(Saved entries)
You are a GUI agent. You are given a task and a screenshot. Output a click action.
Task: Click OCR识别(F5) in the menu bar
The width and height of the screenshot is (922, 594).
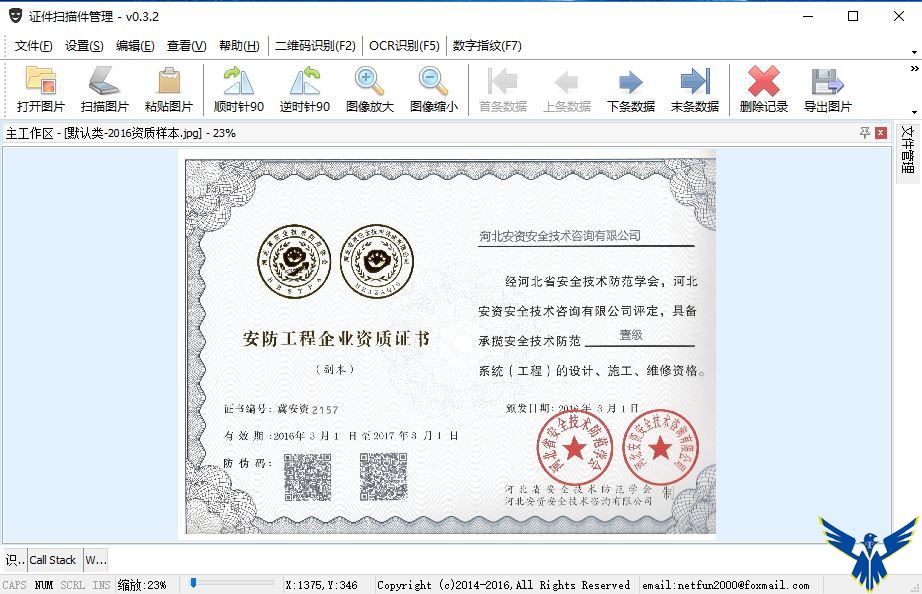[404, 46]
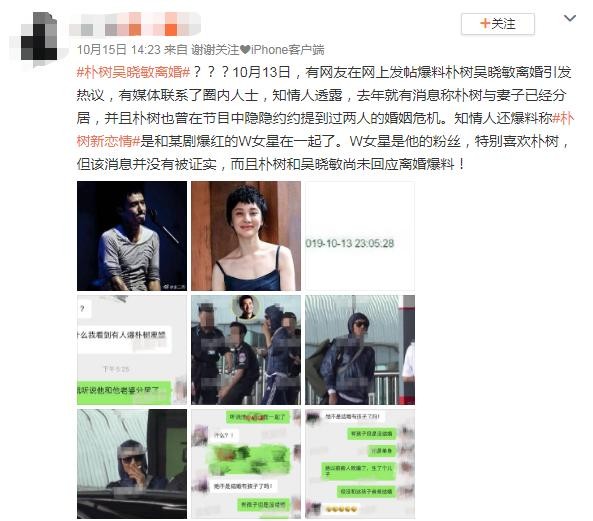Open the hooded man in sunglasses photo
Screen dimensions: 593x521
(x=360, y=350)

▶ **Assignment**
All entries above must be repeated exactly; pictures are to be left out.

▶ **Response area**
You are a GUI agent. You are given a task and a screenshot. Output a click action.
Task: Click OCR识别(F5) in the menu bar
The width and height of the screenshot is (922, 594).
[404, 46]
Open the hooded man in sunglasses photo
Screen dimensions: 593x521
(x=360, y=350)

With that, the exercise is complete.